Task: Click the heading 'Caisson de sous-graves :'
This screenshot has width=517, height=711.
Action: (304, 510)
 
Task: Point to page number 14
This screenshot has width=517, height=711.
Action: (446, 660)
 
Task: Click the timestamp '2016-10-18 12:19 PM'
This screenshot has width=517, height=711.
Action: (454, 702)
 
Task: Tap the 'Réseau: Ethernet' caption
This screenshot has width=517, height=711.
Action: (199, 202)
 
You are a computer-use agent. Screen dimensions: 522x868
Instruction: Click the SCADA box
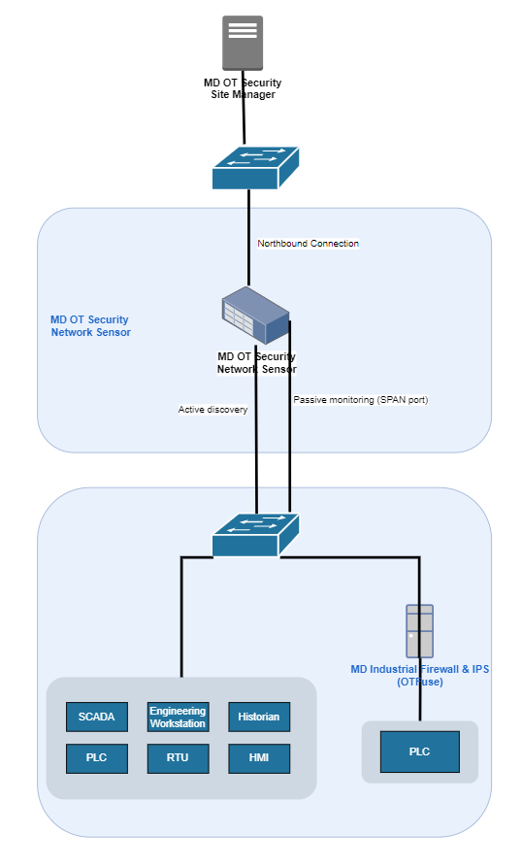tap(97, 717)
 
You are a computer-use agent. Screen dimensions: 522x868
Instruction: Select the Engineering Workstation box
tap(179, 717)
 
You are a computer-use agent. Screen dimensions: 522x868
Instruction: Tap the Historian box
tap(259, 717)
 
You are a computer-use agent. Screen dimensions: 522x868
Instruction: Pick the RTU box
tap(179, 758)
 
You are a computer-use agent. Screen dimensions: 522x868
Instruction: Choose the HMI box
tap(259, 758)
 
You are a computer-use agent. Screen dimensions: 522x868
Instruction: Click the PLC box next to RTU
tap(97, 758)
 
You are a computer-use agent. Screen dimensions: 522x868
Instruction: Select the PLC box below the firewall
tap(420, 751)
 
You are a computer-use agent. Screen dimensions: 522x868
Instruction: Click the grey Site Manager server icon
tap(243, 43)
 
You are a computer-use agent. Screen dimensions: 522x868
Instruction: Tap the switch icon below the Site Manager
tap(255, 168)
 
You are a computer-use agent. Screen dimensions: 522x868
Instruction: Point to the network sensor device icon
tap(255, 316)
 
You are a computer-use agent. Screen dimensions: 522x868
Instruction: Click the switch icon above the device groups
tap(255, 535)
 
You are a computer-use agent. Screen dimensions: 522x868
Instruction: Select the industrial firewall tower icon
tap(420, 631)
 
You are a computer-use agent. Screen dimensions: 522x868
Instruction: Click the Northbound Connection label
tap(308, 244)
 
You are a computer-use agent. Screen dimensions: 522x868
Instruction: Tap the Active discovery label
tap(212, 410)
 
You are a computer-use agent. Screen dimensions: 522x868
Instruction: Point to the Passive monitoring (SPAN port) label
tap(361, 400)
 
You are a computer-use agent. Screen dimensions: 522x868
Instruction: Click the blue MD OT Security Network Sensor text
tap(90, 326)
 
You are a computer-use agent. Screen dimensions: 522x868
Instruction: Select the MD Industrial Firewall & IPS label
tap(420, 669)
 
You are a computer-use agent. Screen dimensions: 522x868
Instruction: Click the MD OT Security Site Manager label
tap(243, 88)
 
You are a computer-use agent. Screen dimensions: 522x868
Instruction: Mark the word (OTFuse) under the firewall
tap(420, 682)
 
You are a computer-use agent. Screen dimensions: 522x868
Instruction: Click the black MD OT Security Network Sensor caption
tap(256, 362)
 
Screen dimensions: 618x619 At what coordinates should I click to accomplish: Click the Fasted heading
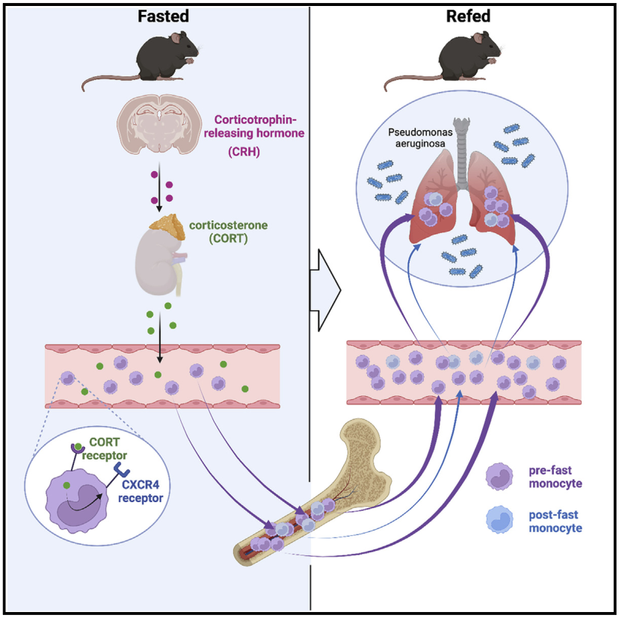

----

▶ _Task goal_
List every line of the listing above that contains the word "below". Case counts.

▶ _Exercise result_
Instruction: Select the PLC box below the firewall
Instruction: Tap the switch icon below the Site Manager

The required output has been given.